Principes juridiques et pratique du Bureau des brevets

Interprétation téléologique

[19] Conformément à Free World Trust c. Électro Santé Inc, 2000 CSC 66, et à Whirlpool Corp c. Camco Inc, 2000 CSC 67, l’interprétation téléologique est faite du point de vue d’une personne versée dans l’art à la lumière des connaissances générales courantes (« CGC ») pertinentes et à la lumière de l’ensemble de la divulgation, y compris le mémoire descriptif et les dessins. En plus d’interpréter le sens des termes d’une revendication, l’interprétation téléologique permet de déterminer si les éléments d’une revendication sont des éléments essentiels ou non essentiels. Déterminer si un élément est essentiel ou non dépend à la fois de l’intention exprimée dans la revendication ou déduite de celle-ci et de s’il aurait été évident ou non pour la personne versée dans l’art qu’une variante d’un élément aurait un effet matériel sur le fonctionnement de l’invention.

[20] L’énoncé PN2020-04 discute également de l’application de ces principes, soulignant que tous les éléments présentés dans une revendication sont présumés essentiels, à moins que le contraire soit établi ou qu’une telle supposition aille à l’encontre du libellé de la revendication.

Objet brevetable

[21] La définition d’invention est indiquée à l’article 2 de la Loi sur les brevets :

invention Toute réalisation, tout procédé, toute machine, fabrication ou composition de matières, ainsi que tout perfectionnement de l’un d’eux, présentant le caractère de la nouveauté et de l’utilité.

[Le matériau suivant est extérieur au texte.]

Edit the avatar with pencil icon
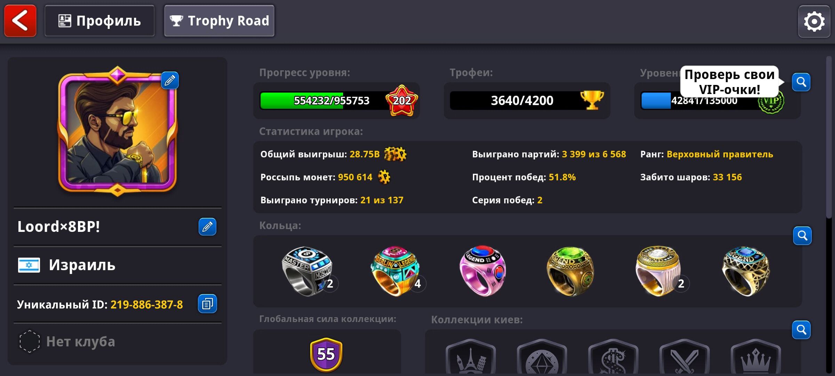 (170, 80)
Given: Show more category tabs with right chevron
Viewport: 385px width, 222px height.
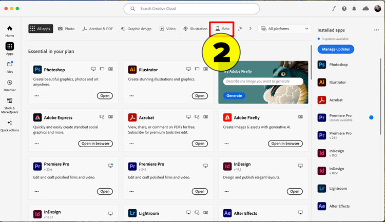Looking at the screenshot, I should [x=251, y=29].
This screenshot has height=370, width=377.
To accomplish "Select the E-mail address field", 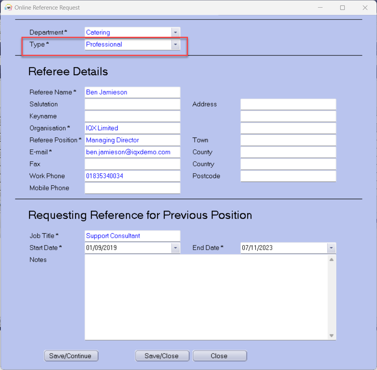I will click(132, 152).
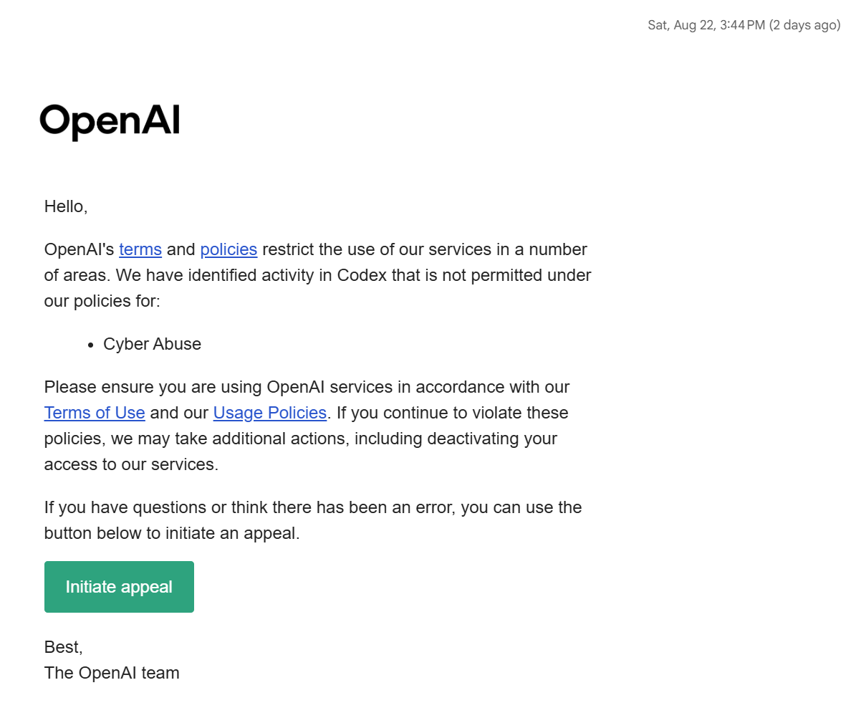Screen dimensions: 856x708
Task: Click the bullet marker before Cyber Abuse
Action: [91, 345]
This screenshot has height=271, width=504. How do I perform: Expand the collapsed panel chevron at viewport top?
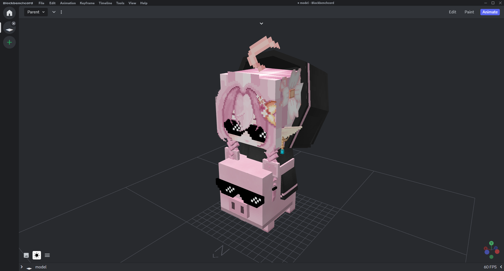pyautogui.click(x=261, y=24)
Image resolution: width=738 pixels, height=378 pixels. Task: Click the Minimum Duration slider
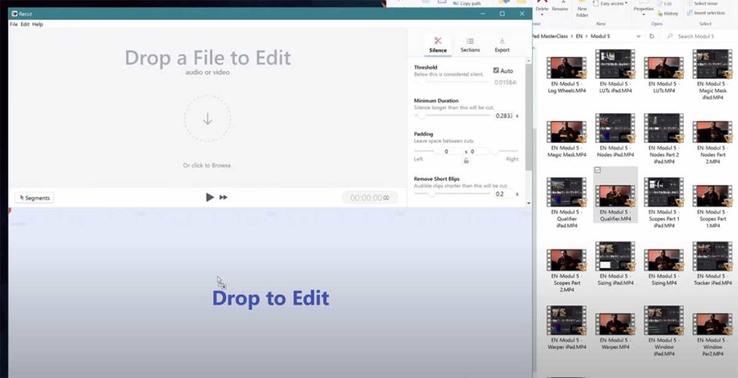(x=453, y=115)
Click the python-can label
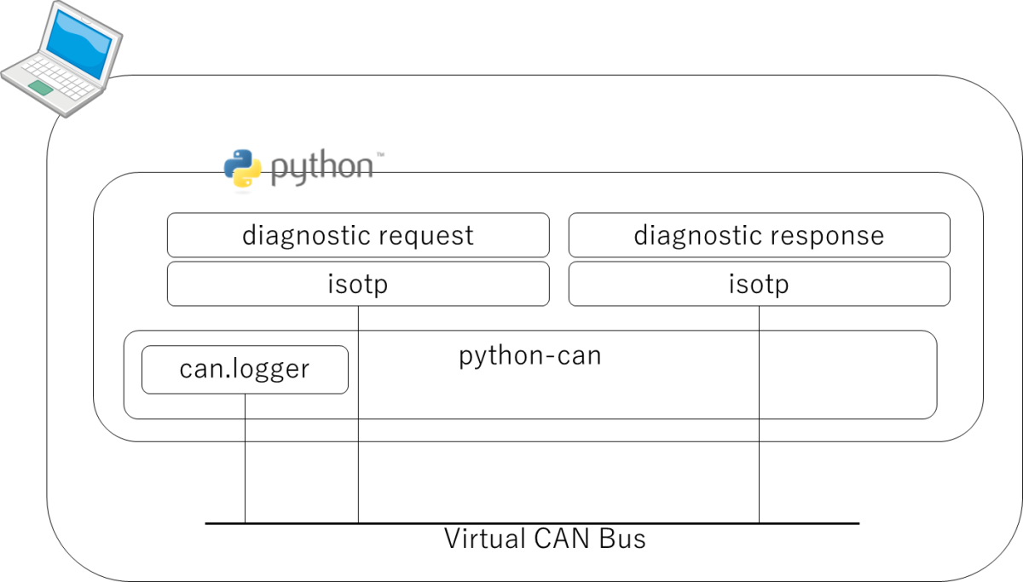Image resolution: width=1023 pixels, height=582 pixels. 530,355
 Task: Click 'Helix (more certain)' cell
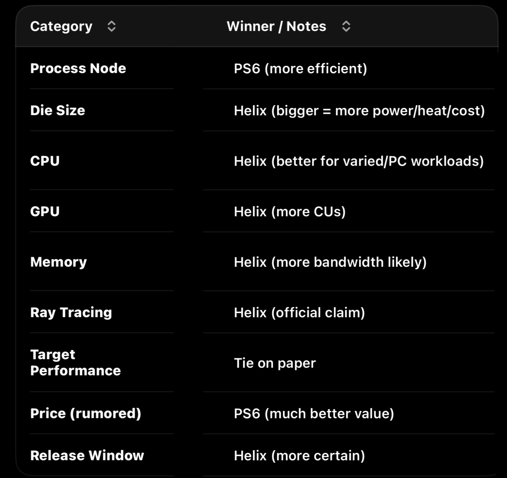[x=300, y=456]
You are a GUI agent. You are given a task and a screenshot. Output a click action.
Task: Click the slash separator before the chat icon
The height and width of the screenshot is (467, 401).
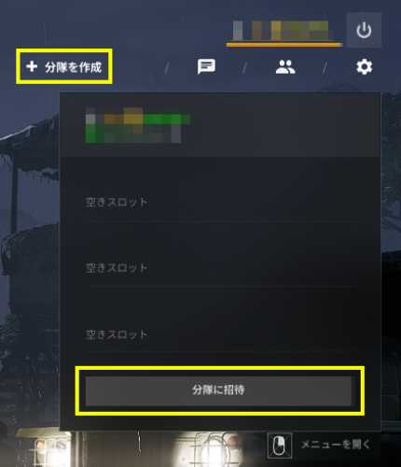tap(167, 68)
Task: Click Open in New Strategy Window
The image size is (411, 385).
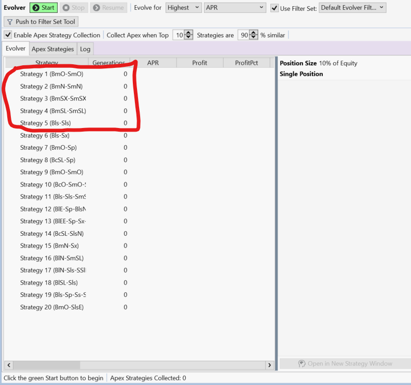Action: [x=345, y=364]
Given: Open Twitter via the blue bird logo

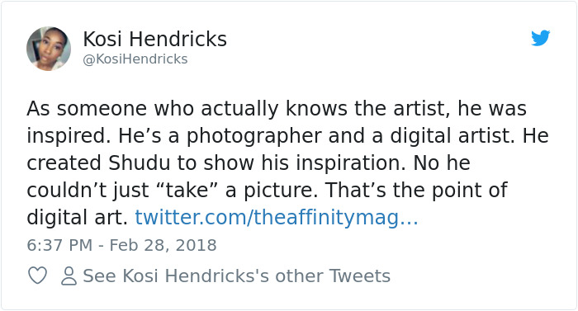Looking at the screenshot, I should [540, 38].
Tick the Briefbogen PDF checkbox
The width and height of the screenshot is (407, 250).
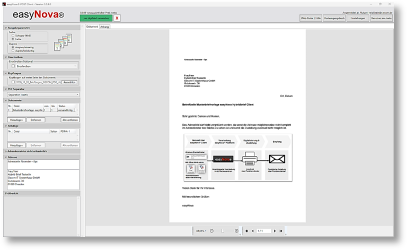coord(13,82)
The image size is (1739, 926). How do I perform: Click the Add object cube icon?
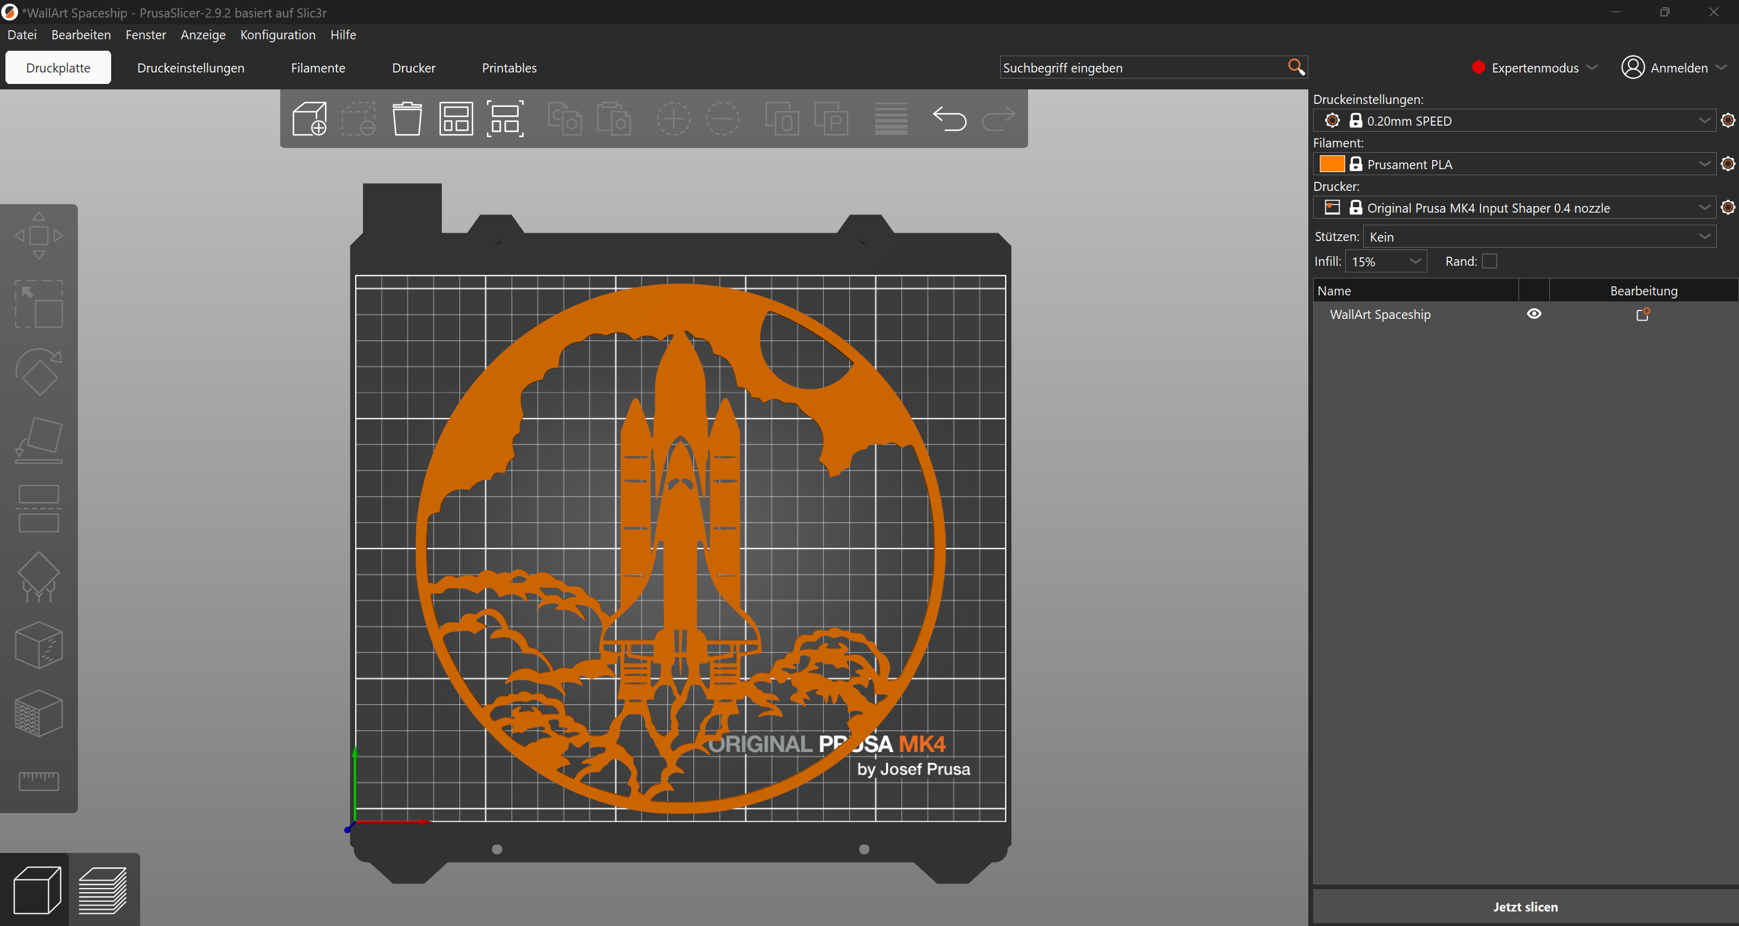point(309,119)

[22] Le paragraphe 27(8) de la Loi sur les brevets stipule également que :

Il ne peut être octroyé de brevet pour de simples principes scientifiques ou conceptions théoriques.

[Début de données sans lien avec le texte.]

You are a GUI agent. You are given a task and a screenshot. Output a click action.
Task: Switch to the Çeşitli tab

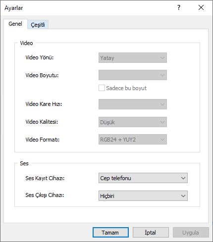38,25
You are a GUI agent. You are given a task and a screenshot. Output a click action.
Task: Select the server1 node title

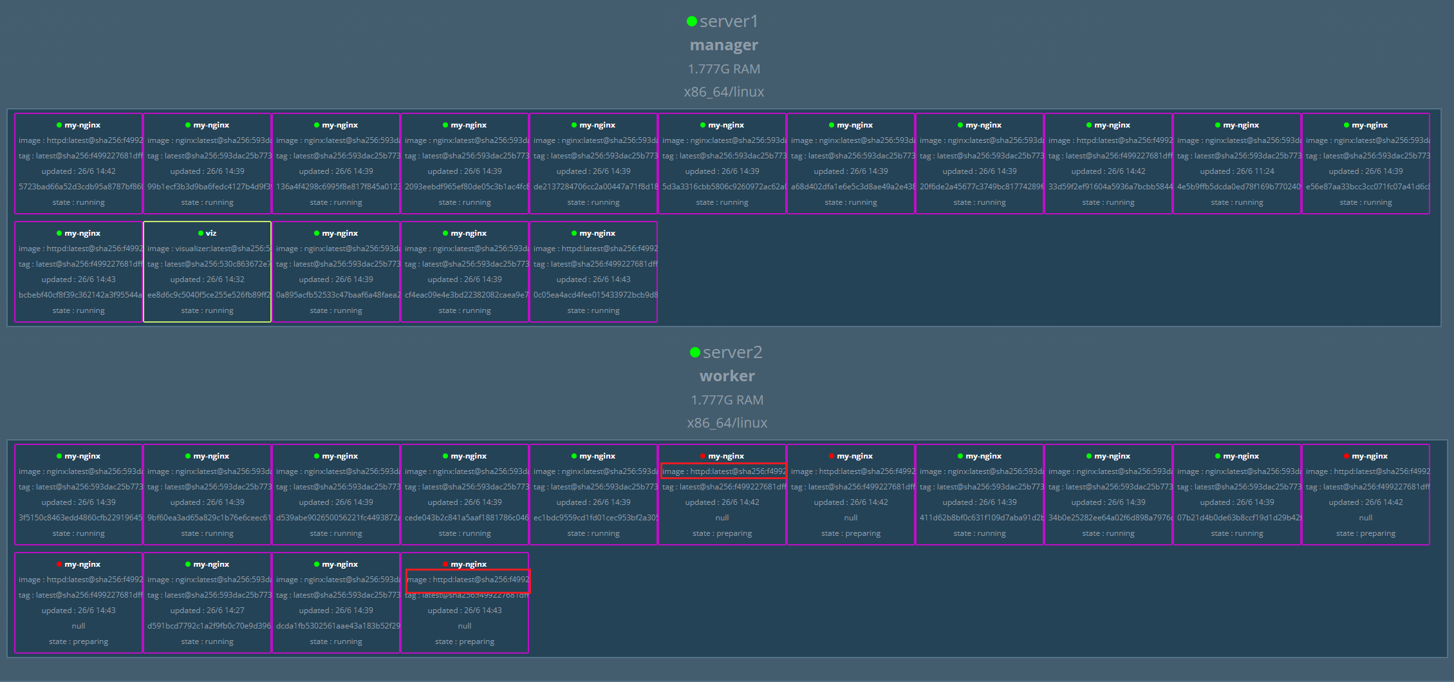pyautogui.click(x=729, y=22)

[23] L’énoncé PN2020-04 décrit l’approche du Bureau des brevets pour décider si une revendication est un objet brevetable :

Afin d’être un objet brevetable et de ne pas être interdit en vertu du paragraphe 27(8) de la Loi sur les brevets, l’objet défini par une revendication doit être limité à ou moins vaste que l’invention en question qui est dotée d’une existence physique ou est une manifestation d’un effet ou changement physique discernable et qui a trait à un domaine de réalisations manuelles ou industrielles, ce qui signifie des procédés comportant ou visant des sciences appliquées et industrielles, afin de distinguer, en particulier, des beaux-arts ou des œuvres d’art qui ne sont originales que dans un sens artistique ou esthétique.

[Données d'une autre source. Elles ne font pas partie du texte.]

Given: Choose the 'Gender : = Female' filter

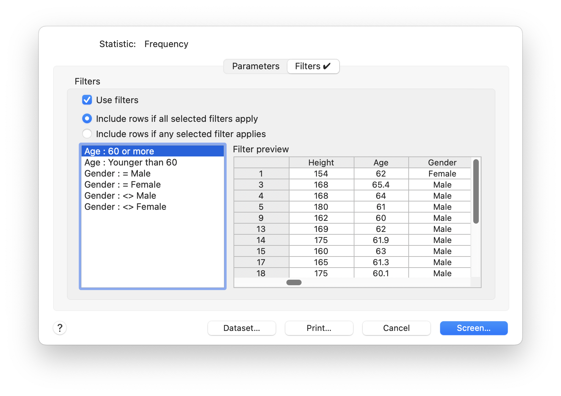Looking at the screenshot, I should point(122,185).
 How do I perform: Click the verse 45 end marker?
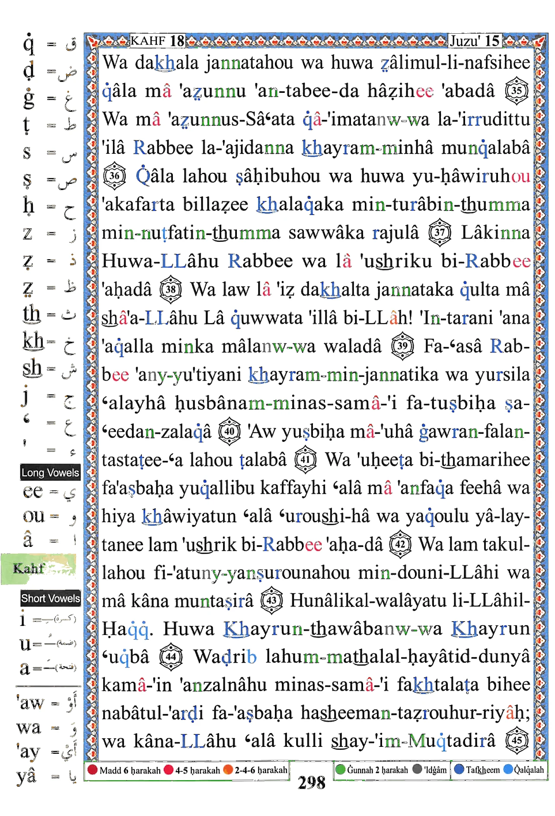(517, 741)
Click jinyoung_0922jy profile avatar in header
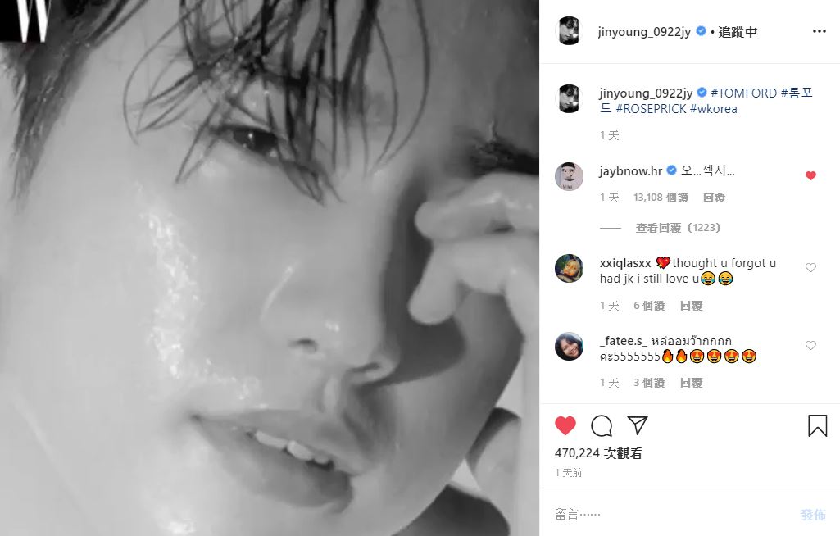Image resolution: width=840 pixels, height=536 pixels. click(569, 31)
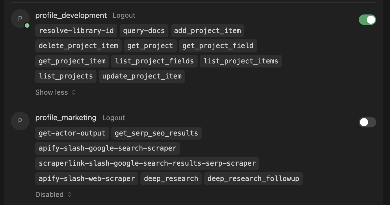This screenshot has height=205, width=390.
Task: Click the profile_marketing avatar icon
Action: (x=20, y=121)
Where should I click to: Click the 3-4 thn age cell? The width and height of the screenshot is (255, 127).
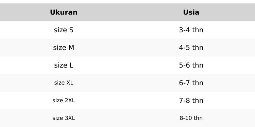tap(191, 30)
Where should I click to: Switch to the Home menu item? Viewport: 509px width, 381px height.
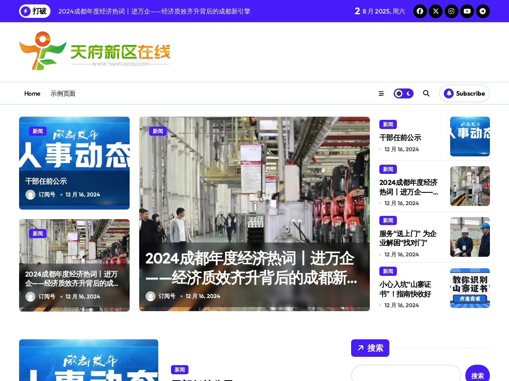tap(32, 93)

[24] L’énoncé PN2020-04 décrit de façon plus approfondie l’approche du Bureau des brevets pour décider si une invention liée à un ordinateur est un objet brevetable. Par exemple, le simple fait qu’un ordinateur soit identifié comme un élément essentiel de l’invention revendiquée ne signifie pas nécessairement que l’invention revendiquée est un objet brevetable. Un algorithme lui-même est une idée désincarnée et non brevetable. Un ordinateur programmé pour exécuter simplement l’algorithme d’une manière bien connue sans résoudre aucun problème dans le fonctionnement de l’ordinateur ne le rendra pas un objet brevetable, parce que l’ordinateur et l’algorithme ne font pas partie d’une seule invention réelle qui résout un problème lié aux réalisations manuelles ou industrielles. D’autre part, si l’exécution de l’algorithme sur l’ordinateur améliore le fonctionnement de l’ordinateur, l’ordinateur et l’algorithme formeraient donc ensemble une seule invention réelle qui résout un problème lié aux réalisations manuelles ou industrielles et l’objet défini par la revendication serait un objet brevetable.

Analyse

[25] Puisque le Demandeur n’a fourni aucune autre observation écrite après la lettre de RP supplémentaire et n’a pas participé à la deuxième audience, ma révision est fondée sur le dossier écrit, comme il est expliqué dans la lettre de RP supplémentaire (page 2). Par conséquent, les opinions préliminaires présentées dans la lettre de RP sont réputées incontestées et ma recommandation ci-dessous offre un aperçu de mon analyse et de ma justification présentées dans la lettre de RP supplémentaire.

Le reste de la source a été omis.